KEYWORDS
computer
music composition and performance
interactive software systems,
design and implementation,
design and implementation,
gestural-controlled audio systems,
digital
instrument / controller design
______________________________
ABSTRACT
This talk takes a look at the importance of the following three areas to the compositional process of creating music for digital musical instruments: limits; paradigms; sound-gesture combinations. Examples will be drawn from the presenter’s recent compositions for soprano t-stick: solo chamber music and ‘mixed’ work for large ensemble and digital musical instruments. Interfacing with our wide-open sound world, with the purpose of composing and performing a piece of music, requires the implementation of limits from the get-go. In particular, creating an original musical composition for a digital musical instrument demands constraints on aspects such as instrumental voice (i.e., sound) and instrumental action (i.e., gesture). In turn, constraints help to limit the musical material that make up a composition |
A composer benefits tremendously from the interaction with the
musicians who will eventually interpret the composition. Feedback from
musicians often takes the form of spontaneous reactions, based on
musical intuition and intelligence. We observe the musicians’ initial
reactions to the space (acoustic and poetic), for example, created by
their interfacing with technology. Moreover, a composer receives
firsthand knowledge, from musicians, regarding the effectiveness of
written symbols or graphical interfaces for music notation. The
relationship between composer and performing musician sets up a
paradigm that can be followed in order to establish fundamentals, from
which evaluative statements can be made concerning digital instruments.

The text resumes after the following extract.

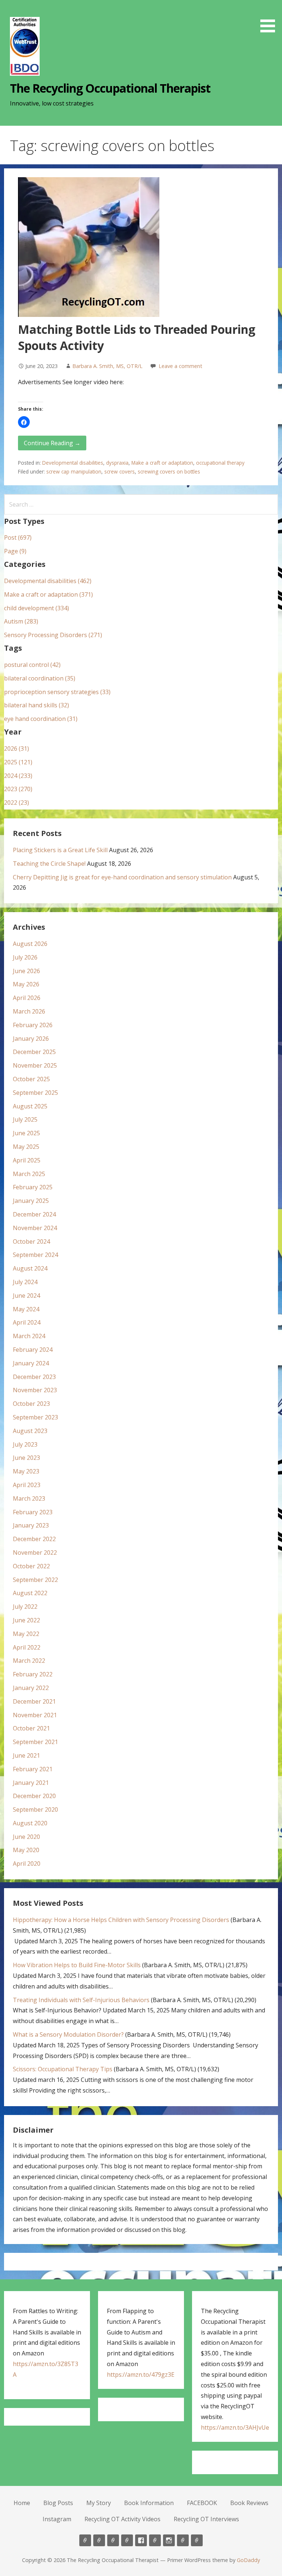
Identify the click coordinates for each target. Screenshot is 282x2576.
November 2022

Any user of new technology—in this case, an innovative digital
musical instrument—must take heed of an observation made by Ihde
(1990), speaking about transferable and embedded technology: “there is
no such thing as ‘an’ equipment ... without its belonging to some set
of culturally constituted values and processes”. Aspects of technology
that are embedded in our culture may inform how we go about combining
an instrument’s sound and the physical gesture producing the sound.
With clear boundaries in place, armed with musicians’ insight, and
considerations from a philosophy of technology, the composer goes about
developing appropriate mappings for physical ‘playing’ gestures, such
that the physical gestures combine successfully with a sound, and
subsequently have an impact on the structure of a composition in a
musically meaningful way.
D. Andrew
Stewart is in the final year of doctoral studies in music composition,
at McGill University, under the supervision of Professors John Rea and
Sean Ferguson. His research in the field of computer music and
interactive electronics has been supported by CIRMMT, IDMIL and the
Digital Composition Studios, at McGill.
Ihde, D. (1990). Technology and the Lifeworld. Bloomington and Indianapolis: Indiana University Press.